### Fragmento de origen
▬▬▬▬▬▬
Rogelio Lara|
La noche en San Pablo del Monte fue un reflejo inquietante de una sociedad al límite. Dos personas fueron rescatadas de ser linchadas, un acto de violencia que, aunque frenado, evidencia la desesperación de comunidades que se sienten abandonadas por las autoridades. El sábado, en Papalotla, dos individuos estuvieron en peligro de sufrir el mismo destino; afortunadamente, uno logró escapar, mientras que en Nativitas, un presunto secuestrador perdió la vida en un linchamiento. Y en Zacatelco, un presunto acosador fue salvado en el último minuto, pero la pregunta persiste: ¿qué estrategia tienen las autoridades federales, estatales y municipales para evitar que estos episodios se repitan?
Estos episodios no pueden ser vistos aisladamente. Son síntomas de un problema estructural: la falta de seguridad y vigilancia en un país que cada día parece desmoronarse en manos de la impunidad. Los ciudadanos, hartos de ver cómo los robos se han convertido en algo cotidiano y cómo la respuesta de las autoridades es, a todas luces, insuficiente, han optado por tomar la justicia en sus propias manos. Sin embargo, la justicia popular –al margen de su innegable fuerza y sentimiento legítimo de protección– corre el riesgo de transformar el orden social en un campo de confrontaciones donde la violencia se convierte en la norma.
▬▬▬▬▬▬
### Datos de entrada

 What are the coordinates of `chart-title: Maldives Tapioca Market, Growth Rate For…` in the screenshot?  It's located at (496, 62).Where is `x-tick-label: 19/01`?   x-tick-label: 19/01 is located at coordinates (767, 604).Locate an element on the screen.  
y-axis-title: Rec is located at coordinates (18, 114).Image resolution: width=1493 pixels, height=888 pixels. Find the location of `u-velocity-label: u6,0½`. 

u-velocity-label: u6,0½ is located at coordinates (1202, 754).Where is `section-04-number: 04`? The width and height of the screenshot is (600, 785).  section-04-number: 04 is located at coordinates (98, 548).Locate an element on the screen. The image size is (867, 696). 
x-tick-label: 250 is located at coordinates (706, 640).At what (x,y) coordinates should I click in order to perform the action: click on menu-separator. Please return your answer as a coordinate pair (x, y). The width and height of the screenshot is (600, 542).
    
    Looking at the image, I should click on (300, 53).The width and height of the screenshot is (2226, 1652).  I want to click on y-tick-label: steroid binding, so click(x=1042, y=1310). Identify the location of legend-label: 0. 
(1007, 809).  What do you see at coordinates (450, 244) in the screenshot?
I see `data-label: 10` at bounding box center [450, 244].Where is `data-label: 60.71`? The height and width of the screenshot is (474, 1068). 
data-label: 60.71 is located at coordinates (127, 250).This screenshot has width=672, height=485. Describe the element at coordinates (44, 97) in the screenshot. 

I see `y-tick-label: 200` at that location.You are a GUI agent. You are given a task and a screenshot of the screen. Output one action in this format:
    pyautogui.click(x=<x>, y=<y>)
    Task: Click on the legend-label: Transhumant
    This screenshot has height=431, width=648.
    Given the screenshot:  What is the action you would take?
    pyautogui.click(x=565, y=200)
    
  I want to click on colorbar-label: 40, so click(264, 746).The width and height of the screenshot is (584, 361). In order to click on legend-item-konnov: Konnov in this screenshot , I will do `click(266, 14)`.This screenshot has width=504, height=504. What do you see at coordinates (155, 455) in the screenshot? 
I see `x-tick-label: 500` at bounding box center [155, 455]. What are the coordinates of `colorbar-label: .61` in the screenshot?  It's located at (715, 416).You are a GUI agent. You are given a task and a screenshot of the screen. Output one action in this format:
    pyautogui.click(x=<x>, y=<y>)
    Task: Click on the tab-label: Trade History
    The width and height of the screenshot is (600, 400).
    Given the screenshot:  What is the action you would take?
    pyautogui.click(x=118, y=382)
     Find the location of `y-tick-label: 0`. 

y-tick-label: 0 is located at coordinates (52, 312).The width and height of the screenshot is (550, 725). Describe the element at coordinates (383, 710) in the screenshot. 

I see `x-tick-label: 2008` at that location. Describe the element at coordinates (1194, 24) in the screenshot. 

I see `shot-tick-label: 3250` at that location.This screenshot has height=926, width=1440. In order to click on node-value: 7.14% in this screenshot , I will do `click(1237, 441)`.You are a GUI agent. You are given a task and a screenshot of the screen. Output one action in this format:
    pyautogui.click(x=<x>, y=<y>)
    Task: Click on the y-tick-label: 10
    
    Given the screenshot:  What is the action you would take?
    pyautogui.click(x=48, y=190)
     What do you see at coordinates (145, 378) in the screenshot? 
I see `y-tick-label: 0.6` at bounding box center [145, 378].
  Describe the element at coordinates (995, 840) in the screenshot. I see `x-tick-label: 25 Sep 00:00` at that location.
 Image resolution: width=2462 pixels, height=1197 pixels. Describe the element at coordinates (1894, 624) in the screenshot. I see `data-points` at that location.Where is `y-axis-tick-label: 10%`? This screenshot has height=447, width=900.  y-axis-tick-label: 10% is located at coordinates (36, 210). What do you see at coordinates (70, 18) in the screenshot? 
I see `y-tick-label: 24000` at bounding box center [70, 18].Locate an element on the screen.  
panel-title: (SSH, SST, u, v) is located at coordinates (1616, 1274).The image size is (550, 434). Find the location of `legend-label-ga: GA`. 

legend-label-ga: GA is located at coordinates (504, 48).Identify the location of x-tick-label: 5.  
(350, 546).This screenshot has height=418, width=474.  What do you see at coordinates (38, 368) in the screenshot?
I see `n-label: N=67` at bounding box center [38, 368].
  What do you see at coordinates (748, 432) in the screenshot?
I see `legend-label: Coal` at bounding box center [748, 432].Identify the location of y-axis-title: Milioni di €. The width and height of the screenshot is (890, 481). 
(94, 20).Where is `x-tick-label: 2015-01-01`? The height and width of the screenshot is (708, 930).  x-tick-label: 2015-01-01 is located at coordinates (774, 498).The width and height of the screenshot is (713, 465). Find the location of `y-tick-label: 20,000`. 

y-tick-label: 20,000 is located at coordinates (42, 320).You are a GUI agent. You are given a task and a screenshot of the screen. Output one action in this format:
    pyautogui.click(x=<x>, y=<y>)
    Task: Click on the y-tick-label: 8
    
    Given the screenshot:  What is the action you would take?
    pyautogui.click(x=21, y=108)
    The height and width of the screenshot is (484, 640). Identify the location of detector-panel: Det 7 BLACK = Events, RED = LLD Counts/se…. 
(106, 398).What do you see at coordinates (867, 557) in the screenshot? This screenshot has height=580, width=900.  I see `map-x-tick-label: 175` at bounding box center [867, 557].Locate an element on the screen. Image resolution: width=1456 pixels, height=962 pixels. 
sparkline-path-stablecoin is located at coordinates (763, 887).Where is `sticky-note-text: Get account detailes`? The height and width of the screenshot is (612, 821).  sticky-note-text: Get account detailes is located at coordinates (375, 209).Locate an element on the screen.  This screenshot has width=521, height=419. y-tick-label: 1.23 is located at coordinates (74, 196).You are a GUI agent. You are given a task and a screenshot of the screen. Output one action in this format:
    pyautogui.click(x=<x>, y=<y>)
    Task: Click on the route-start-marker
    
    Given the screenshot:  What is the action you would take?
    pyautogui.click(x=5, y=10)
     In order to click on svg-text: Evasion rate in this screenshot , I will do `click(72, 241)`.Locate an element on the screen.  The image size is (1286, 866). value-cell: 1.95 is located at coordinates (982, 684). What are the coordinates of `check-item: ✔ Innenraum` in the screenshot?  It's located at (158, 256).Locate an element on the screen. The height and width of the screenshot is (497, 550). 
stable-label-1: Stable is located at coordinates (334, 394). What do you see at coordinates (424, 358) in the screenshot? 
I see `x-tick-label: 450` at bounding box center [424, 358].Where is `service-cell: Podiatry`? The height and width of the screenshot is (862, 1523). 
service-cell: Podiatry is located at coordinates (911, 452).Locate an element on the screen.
▬▬▬▬▬▬
Condense el párrafo del texto sobre linchamientos que comienza con "Estos episodios no pueden ser vistos aisladamente", conservando sus hechos principales. Las líneas provienen de una fuente distinta.

### Respuesta del ejercicio
Estos episodios no son hechos aislados, sino síntomas de un problema estructural: la falta de seguridad y vigilancia en un país que parece desmoronarse ante la impunidad. Hartos de robos cotidianos y de una respuesta insuficiente de las autoridades, los ciudadanos han optado por hacer justicia por su cuenta. Pero la justicia popular, pese a su fuerza y a su legítimo afán de protección, puede convertir el orden social en un campo de confrontaciones donde la violencia sea la norma.